最近日記書いてなかったですが、なかなか日記に書けることがなかったのと、書こうと思ったときにココログがメンテナンスしていたからです。まぁそうはいってもココログは使い続けます。

最近読んだ中でおもしろかった論文

"Online Passive-Aggressive Algorithms" Koby Crammer, Ofer Dekel, Joseph Keshet, Shai Shalev-Shwartz and Yoram Singer, Journal of Machine Learning Research 7, pages 551-585, 2006. [pdf]

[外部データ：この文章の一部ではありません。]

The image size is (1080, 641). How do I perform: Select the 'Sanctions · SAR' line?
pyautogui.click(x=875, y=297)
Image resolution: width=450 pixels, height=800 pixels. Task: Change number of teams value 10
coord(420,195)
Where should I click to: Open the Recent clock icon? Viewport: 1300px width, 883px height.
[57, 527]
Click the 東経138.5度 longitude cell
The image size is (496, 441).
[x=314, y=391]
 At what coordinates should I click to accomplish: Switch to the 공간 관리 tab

オンライン学習でバイナリ、多クラス、構造を持った出力(これに近いmiraについては kudoさんによる解説参照)を学習できる。perceptronと似たような形で学習でき、非常に簡単な更新式でパラメータを更新していく。
実際C++でかいたら50行程度で学習プログラムができた。
このモデルの基となったmax margin法はバッチ処理でトレーニングすると非常に計算量がかかるので、それを近似とはいえ簡単な形で学習できるのはいい。理論的解析も累積損失の形だが一応ある。

今、これでサイズの大きい問題を解いているところ

"Compact Data Structures with Fast Queries (2005) ", Daniel K. Blandford [pdf (citeseer cache)]

(oxyさん論文紹介どうもです)
配列、木、グラフなどのデータ構造をいかに小さく保存して、かつその上で高速な操作を実現するかという話は最近良く出てきますが、この仕事では動的な更新方法なども言及されていて、具体的な実装方法もつめているところがいい。
興味深いのはグラフのコンパクトな保存方法。通常ランダムに生成されたグラフはどうやってもコンパクトに表現できないのですが、現実世界に登場するグラフは大抵 separable (わずかな頂点を取り除くだけでグラフがほぼ同じ大きさの二つのグラフに分解される性質)なので、それを利用して圧縮表現を可能とするという話。具体的には自分の頂点と隣接する頂点の集合を差分表現して保存する際に、もしグラフがseparableならば、頂点番号を張り替えることで、差分が小さい数ばかりとなってコンパクトに表現できる。